As a sales or sales enablement leader, you know quite well that it’s not easy to properly select, prepare, manage, lead or change a sales force. Research illustrates this inertia: 61 percent of new salespeople take at least seven months to ramp up, nearly half of sales reps miss quota and more than one-quarter of forecast opportunities end in “no decision.” Newton’s laws of motion seem to apply: “A body at rest tends to stay at rest; a body in motion tends to stay in motion – unless acted on by an external force.”

To disrupt the status quo and solve difficult and complex sales problems, you can’t look for a silver bullet or place your hopes in a single solution. The real answer comes from fostering organizational change through people, systems, process, methodology and technology.

Sales Readiness Is the Answer
Enter: sales readiness. This discipline ensures sales reps and managers are prepared with the competencies and resources they need to engage potential buyers and current customers, create or uncover opportunities, and manage those opportunities to successful conclusions. Achieving those outcomes involves training, knowledge sustainment, skills transfer, coaching to mastery, the strategic use of content and sound sales management practices.

I couldn’t agree more with Geary Rummler, founding partner of Performance Design Lab, who said: “Pit a good performer against a bad system, and the system wins almost every time.” We need to set our sales teams up for success, and as such, sales readiness cannot operate in a vacuum. I’ve had the greatest success driving sales readiness by implementing an “Effective Selling System” that’s supported by an “Effective Learning System.”

Elements of an Effective Selling System
To create and foster an Effective Selling System, sales enablement needs to:

Start withmarket and buyer persona knowledge. Be fully versed in who your organization sells to, and what problems, risks and opportunities they face.

Understand the buyer’s journey, and align your sales process to their buying process, with their decision and exit criteria documented. Exit criteria are the items each persona needs to know, see, hear, feel and believe to be comfortable moving forward to the next stage of their buying process.

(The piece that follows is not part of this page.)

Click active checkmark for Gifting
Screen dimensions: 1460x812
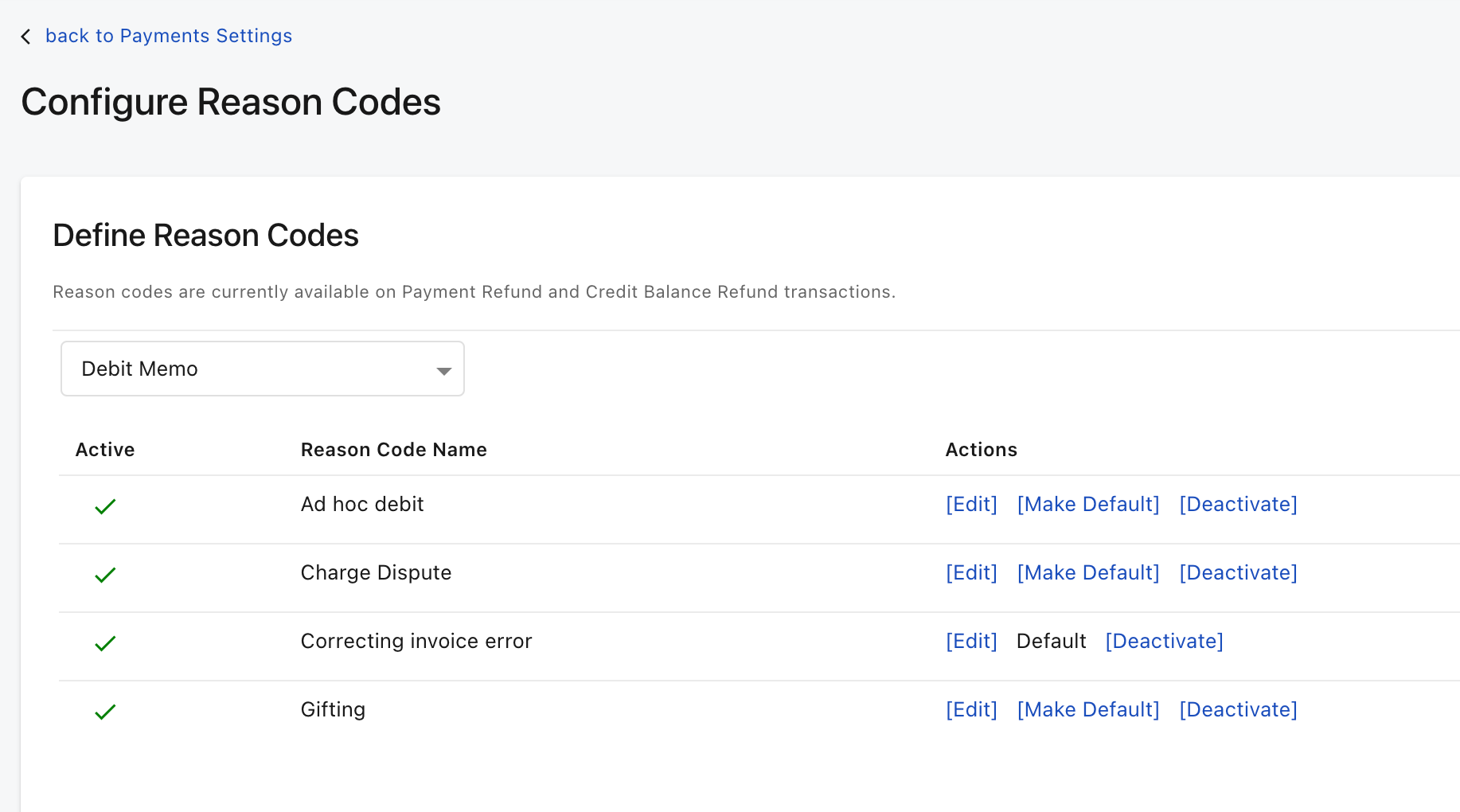coord(105,712)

Create buyer engagement content that aligns with their exit criteria, to satisfy what your prospects need.

Then, use sales enablement tools to manage, share and track sales content, and improve your reps’ efficiency and effectiveness. Job aids, playbooks, insights and other sales rep or manager support – served up at the right time in the sales process – can likewise support reps and managers in having better conversations with buyers.

It’s important to do all this within the framework of a buyer-oriented, consultative, solution-focused, outcome-driven sales methodology. To succeed, we must train reps to engage in valuable business conversations and create real value and differentiation through their customer, business, financial and solution acumen. And of course, it’s key to measure success – so use analytics to track training, buyer content usage and effectiveness, sales behaviors and performance outcomes.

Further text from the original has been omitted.